● Records for processing:
* * * * *

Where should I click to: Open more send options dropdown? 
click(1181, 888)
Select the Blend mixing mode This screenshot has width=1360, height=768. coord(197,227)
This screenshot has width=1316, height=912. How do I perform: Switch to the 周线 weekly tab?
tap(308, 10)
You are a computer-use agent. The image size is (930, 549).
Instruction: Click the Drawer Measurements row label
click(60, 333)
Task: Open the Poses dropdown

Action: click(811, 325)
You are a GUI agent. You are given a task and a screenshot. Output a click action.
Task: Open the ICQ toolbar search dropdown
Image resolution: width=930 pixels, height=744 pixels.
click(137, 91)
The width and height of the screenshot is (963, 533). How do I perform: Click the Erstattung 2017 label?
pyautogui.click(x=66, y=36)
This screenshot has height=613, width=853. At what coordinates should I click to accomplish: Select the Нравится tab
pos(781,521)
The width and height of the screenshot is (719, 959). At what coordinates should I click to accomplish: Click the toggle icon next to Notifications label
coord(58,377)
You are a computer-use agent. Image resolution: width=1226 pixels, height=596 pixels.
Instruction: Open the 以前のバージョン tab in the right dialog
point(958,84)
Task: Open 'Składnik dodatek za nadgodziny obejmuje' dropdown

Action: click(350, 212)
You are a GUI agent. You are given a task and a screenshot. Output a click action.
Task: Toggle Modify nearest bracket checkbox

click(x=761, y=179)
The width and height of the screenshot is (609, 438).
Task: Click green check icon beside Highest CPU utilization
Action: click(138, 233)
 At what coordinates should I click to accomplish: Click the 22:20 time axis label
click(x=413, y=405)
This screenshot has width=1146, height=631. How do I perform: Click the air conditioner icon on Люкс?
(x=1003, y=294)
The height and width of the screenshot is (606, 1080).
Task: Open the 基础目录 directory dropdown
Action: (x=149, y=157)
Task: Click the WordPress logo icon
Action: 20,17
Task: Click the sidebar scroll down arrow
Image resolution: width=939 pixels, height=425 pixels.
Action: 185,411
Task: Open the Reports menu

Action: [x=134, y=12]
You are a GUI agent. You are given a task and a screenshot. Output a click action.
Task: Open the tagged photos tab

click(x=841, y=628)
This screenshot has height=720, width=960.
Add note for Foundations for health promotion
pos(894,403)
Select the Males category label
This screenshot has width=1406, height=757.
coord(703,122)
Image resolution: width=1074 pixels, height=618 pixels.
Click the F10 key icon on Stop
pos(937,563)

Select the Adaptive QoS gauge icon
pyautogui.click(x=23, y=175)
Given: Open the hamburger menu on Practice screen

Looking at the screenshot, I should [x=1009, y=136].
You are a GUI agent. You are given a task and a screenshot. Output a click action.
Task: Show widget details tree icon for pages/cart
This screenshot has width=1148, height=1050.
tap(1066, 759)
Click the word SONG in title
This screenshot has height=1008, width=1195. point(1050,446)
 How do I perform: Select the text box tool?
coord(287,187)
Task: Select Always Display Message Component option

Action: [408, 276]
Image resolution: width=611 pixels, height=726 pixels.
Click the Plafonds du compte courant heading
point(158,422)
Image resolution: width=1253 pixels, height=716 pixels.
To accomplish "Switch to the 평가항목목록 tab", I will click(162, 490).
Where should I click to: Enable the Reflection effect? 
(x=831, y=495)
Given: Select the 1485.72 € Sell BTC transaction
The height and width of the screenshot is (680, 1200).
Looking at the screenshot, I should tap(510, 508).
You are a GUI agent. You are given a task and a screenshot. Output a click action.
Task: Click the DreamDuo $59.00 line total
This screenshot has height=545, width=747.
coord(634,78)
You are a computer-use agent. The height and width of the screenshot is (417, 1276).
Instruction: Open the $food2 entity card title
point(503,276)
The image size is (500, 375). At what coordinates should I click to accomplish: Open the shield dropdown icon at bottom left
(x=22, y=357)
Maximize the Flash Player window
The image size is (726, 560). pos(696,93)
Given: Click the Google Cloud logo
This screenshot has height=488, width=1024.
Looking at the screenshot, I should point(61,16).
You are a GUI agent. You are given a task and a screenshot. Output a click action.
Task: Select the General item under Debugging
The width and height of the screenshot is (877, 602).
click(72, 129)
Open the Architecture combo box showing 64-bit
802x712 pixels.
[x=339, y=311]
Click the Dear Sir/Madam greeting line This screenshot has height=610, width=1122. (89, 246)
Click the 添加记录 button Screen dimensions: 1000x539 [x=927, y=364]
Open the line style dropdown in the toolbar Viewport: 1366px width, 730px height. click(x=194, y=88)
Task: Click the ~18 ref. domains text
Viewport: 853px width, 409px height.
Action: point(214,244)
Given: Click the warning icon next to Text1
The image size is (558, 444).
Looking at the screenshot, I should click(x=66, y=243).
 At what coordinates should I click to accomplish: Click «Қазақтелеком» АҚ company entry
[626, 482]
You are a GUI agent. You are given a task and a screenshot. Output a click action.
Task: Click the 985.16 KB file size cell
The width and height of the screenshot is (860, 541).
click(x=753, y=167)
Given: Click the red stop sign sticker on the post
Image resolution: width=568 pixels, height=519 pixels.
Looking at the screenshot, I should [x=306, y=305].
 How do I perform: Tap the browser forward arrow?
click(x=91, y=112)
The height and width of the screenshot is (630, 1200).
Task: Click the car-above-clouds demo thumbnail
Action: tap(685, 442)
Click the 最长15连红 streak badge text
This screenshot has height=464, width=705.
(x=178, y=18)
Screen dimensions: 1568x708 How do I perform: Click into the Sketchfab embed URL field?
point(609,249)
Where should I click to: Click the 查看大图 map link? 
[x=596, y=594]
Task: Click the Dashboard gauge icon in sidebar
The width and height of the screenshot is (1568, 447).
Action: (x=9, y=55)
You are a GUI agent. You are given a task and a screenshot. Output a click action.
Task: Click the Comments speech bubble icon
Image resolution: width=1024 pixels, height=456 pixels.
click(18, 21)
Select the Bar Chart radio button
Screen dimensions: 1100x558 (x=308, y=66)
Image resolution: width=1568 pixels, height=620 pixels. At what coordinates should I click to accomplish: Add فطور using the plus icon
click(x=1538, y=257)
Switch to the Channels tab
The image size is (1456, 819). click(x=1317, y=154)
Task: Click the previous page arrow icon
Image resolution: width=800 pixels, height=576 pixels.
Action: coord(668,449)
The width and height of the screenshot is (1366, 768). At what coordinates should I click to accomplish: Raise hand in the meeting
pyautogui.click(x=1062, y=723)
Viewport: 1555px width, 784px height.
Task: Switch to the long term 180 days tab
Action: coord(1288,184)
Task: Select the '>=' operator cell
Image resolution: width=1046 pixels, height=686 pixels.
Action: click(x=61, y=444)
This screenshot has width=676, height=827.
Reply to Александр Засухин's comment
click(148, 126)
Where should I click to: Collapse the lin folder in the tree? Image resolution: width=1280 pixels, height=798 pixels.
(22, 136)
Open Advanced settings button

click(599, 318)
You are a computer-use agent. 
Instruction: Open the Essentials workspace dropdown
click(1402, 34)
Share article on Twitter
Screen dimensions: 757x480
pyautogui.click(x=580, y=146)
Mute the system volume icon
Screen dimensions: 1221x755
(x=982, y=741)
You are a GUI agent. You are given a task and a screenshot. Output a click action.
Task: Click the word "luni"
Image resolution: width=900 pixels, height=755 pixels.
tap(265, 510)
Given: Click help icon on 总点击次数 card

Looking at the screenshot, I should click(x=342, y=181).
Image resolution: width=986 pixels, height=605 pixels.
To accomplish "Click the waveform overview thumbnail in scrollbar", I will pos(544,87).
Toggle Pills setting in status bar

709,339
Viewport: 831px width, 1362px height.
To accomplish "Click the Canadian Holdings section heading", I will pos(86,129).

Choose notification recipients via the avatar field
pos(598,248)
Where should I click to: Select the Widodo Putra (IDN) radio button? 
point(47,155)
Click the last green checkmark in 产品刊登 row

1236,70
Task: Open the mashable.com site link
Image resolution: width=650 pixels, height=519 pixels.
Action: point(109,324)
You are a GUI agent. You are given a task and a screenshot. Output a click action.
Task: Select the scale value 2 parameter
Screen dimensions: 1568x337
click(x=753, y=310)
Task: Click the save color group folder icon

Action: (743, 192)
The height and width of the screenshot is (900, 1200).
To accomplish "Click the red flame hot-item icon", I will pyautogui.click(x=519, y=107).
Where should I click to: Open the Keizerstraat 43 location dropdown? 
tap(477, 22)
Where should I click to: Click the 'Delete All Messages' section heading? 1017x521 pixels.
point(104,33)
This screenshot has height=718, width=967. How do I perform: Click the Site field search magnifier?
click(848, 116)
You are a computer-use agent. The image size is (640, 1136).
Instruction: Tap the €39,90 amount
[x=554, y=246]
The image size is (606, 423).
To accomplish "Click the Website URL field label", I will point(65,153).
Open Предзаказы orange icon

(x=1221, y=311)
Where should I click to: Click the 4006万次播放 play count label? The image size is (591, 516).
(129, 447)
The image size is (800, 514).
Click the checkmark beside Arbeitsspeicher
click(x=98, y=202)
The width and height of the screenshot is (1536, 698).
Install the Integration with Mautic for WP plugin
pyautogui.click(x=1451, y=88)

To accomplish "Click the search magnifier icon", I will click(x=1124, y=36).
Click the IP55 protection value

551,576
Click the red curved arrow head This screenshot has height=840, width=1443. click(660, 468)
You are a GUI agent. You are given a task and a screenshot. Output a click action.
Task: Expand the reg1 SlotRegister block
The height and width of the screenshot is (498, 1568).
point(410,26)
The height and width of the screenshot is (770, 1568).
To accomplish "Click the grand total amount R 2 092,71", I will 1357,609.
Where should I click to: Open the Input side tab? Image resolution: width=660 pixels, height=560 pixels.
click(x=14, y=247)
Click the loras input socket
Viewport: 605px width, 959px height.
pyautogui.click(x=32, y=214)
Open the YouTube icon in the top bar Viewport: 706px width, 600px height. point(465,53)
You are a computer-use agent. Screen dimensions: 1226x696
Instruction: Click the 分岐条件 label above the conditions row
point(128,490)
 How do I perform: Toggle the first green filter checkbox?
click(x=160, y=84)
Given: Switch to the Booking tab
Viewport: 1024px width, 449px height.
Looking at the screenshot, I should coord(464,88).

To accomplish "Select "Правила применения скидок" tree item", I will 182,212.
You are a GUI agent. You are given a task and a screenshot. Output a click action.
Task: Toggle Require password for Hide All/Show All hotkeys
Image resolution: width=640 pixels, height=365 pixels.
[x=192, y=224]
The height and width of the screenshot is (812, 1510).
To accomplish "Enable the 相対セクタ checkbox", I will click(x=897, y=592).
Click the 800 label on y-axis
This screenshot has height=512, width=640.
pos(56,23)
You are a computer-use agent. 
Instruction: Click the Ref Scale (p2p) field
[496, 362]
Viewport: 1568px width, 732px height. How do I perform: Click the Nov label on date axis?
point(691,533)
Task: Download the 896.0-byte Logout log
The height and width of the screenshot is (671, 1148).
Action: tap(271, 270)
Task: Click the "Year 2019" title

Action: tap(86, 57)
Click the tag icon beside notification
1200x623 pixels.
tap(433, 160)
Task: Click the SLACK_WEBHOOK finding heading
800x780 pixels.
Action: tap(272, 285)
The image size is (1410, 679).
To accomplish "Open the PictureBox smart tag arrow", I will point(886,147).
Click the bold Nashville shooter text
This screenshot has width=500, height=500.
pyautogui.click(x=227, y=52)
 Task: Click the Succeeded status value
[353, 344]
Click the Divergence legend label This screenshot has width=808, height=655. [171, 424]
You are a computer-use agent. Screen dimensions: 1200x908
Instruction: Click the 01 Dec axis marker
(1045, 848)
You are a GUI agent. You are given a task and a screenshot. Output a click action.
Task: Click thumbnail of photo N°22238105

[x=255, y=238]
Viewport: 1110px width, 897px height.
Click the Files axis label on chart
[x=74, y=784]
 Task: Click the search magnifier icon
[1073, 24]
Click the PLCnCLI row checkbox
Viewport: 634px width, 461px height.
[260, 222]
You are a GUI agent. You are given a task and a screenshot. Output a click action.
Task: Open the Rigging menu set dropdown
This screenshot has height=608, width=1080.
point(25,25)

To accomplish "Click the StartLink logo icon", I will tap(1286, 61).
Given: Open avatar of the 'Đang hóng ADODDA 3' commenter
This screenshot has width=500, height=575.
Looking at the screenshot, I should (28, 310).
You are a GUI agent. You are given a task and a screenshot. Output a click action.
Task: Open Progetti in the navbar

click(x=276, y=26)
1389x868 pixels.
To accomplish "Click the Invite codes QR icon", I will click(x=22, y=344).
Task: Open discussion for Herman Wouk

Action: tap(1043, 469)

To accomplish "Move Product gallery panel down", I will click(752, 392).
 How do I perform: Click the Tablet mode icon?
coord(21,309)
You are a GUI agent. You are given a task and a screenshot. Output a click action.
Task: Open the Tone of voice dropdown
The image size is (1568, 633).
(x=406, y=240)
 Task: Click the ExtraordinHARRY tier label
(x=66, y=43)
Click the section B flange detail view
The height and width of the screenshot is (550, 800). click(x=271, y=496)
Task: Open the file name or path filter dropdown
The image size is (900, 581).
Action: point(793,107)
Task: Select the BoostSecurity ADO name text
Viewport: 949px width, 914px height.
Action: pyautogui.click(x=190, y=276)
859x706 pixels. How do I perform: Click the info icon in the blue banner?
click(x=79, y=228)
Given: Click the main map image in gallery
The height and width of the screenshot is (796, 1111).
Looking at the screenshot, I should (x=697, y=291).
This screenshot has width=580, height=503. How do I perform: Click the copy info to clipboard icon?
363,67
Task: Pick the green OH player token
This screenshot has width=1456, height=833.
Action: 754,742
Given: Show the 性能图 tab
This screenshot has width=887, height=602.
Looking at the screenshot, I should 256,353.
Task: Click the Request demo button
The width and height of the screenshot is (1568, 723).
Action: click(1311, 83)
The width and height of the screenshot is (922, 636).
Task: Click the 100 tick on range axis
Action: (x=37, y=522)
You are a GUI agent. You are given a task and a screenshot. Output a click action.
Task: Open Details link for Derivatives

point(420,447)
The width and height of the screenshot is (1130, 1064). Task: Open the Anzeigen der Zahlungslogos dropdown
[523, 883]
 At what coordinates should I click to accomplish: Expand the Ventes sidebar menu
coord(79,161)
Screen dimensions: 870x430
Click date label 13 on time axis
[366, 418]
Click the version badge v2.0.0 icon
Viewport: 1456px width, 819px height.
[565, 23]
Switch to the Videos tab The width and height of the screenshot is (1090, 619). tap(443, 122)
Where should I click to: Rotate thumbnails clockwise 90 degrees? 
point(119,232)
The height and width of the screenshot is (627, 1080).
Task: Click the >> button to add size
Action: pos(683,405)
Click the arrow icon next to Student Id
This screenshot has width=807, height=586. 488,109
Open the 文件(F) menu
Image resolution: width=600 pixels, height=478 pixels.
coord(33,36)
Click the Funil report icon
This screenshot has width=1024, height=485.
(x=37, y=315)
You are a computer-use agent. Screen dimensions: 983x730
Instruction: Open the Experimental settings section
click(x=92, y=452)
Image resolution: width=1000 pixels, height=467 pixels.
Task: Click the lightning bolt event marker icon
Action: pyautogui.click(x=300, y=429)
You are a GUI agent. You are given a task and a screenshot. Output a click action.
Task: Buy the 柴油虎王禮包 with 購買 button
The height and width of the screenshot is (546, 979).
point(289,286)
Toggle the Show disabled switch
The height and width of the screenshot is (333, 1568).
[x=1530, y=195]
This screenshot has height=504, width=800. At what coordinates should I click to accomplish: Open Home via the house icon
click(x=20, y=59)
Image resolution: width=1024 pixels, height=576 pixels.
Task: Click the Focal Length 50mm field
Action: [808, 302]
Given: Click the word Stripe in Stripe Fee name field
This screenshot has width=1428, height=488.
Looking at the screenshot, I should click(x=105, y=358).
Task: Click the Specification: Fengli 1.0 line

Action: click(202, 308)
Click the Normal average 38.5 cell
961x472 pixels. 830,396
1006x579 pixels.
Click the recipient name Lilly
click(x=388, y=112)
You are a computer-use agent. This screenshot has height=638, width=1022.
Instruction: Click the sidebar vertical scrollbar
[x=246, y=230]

* * * * *

Every line of the listing that includes "toolbar" must be shown.

● Written solution:
Task: Open the ICQ toolbar search dropdown
Open the line style dropdown in the toolbar Viewport: 1366px width, 730px height. click(x=194, y=88)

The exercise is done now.